The Thunder Pride Association on Thursday announced it had raised $10,000 in just 60 days for the project, which would install coloured thermoplastic paint on a crosswalk at the intersection of Algoma and Bay streets to show support for the LGBTQ community.

Thunder Pride chair Jason Veltri said the crosswalk represents more than just paint on a road.

"This is about creating a meaningful and lasting project that shows people that are still potentially struggling with their identity – sexual or gender – that they are seen and heard and that when they're ready, they're accepted in our community," Veltri said.

The fundraising campaign had 105 separate donors and included support from local businesses. As well, project contractor Northwest Lines has committed to covering another third of the estimated $28,000 project cost.

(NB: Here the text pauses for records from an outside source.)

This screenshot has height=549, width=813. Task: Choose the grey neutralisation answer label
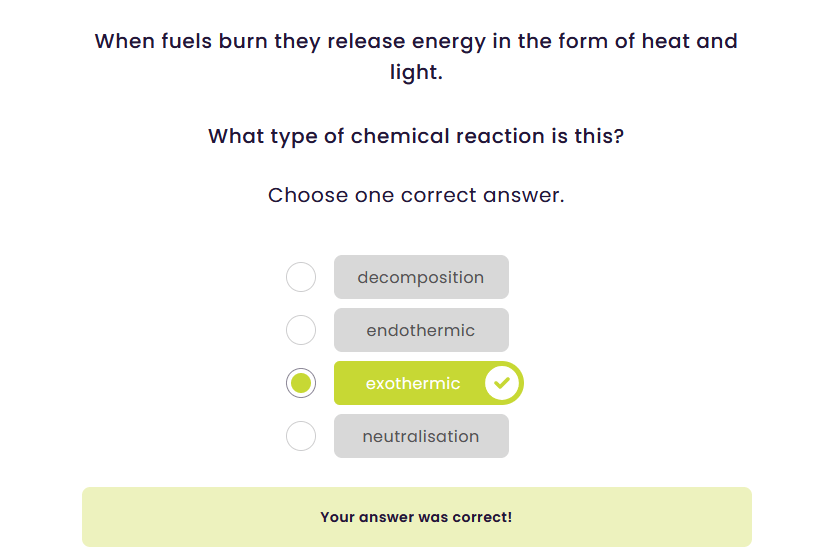[421, 436]
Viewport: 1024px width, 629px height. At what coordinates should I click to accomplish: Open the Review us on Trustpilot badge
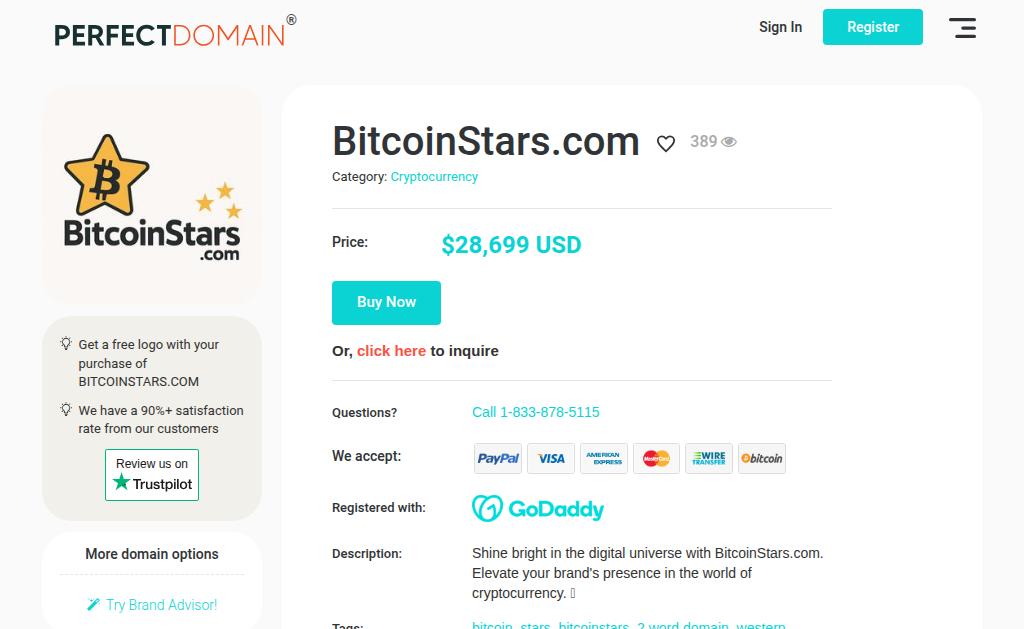click(152, 475)
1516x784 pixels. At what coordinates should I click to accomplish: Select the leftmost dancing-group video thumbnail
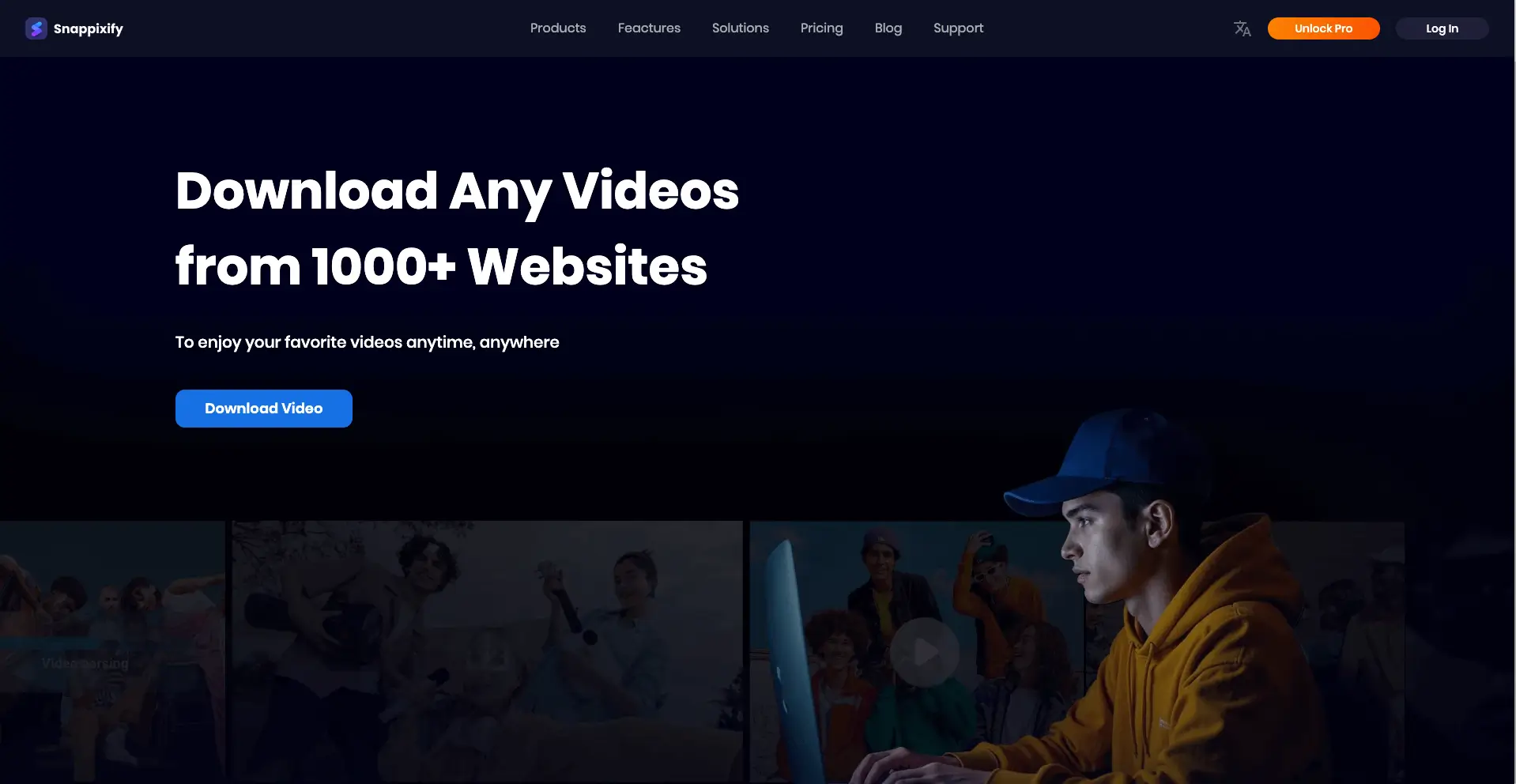tap(111, 601)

"The support from the business community, including Northwest Lines coming on board with a cost share proposal, was one of the most special things about this project now," Veltri said. 

"It really does show we're doing the right thing in creating these types of projects within our community and that these types of projects can be supported by business, municipal government and community service organizations."

Coun. Shelby Ch'ng, who last November brought forward a motion that was unanimously supported by city council to include the project for consideration in the 2020 municipal budget, said she thinks a crosswalk will help show people growing up in Thunder Bay that it's OK to be different.

"I think we're finally able to demonstrate that we're an inclusive and welcoming space, and we want to move towards that," Ch'ng said. "It's really easy to say we're trying to move towards it, but this is a physical representation of what we're trying to do in the city."

Veltri acknowledged there has been some negative commentary on social media about the project, including threats of vandalism but said there was strong community support in favour of the crosswalks.

"It does show that we need a project like this," Veltri said.

"We need the crosswalk for a multitude of reasons, one of them being people don't see themselves in our community yet. They want to feel included and inclusive of our community, and this is one meaningful step in the direction of creating that inclusion within our community."

The city's share of funding is still subject to budget approval. There are also plans to add a rainbow crosswalk at the intersection of May and Donald streets outside city hall.